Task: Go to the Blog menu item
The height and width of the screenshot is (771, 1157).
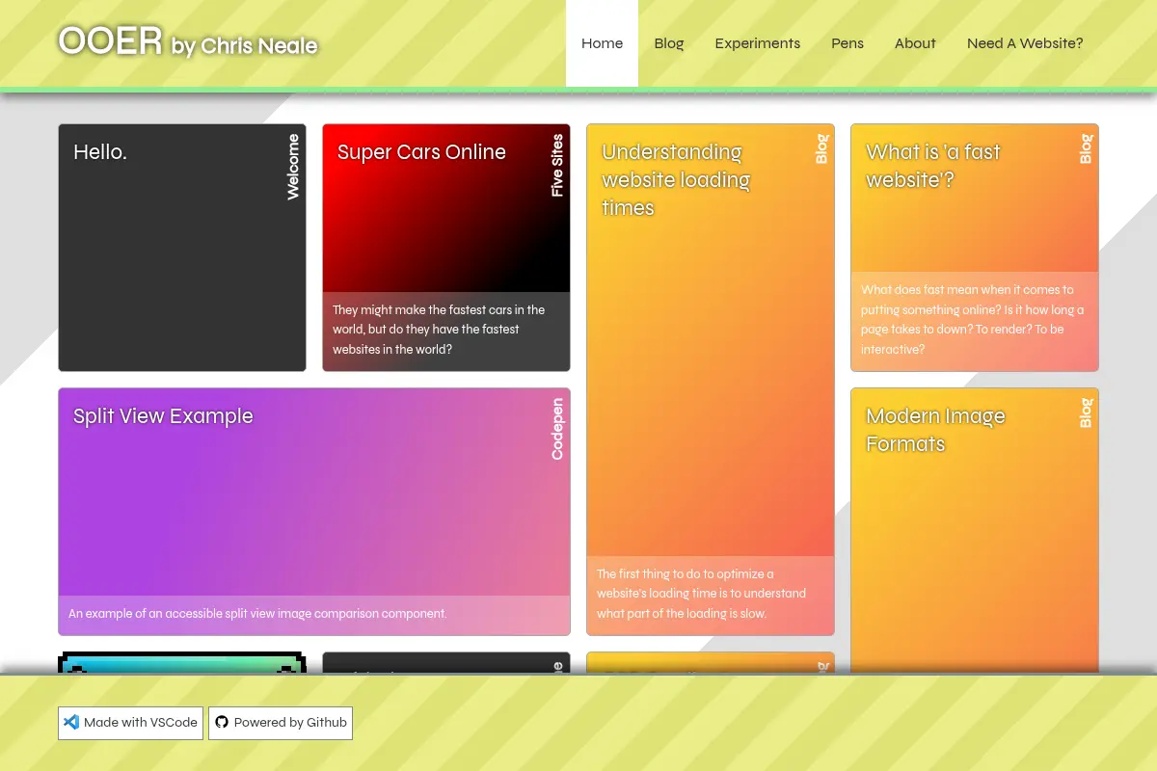Action: [669, 43]
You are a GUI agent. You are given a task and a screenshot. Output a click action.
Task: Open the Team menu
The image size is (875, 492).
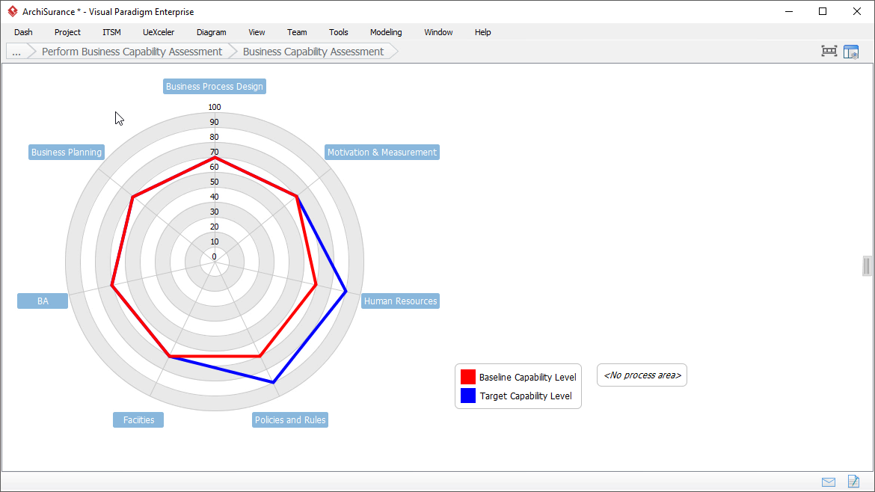coord(297,32)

#####

> **WORK TASK**:
Whenever the string "menu" occurs in a line of the entries above, copy that line.

> **RESULT OF THIS EXERCISE**:
Task: Go to the Blog menu item
Task: Open the Team menu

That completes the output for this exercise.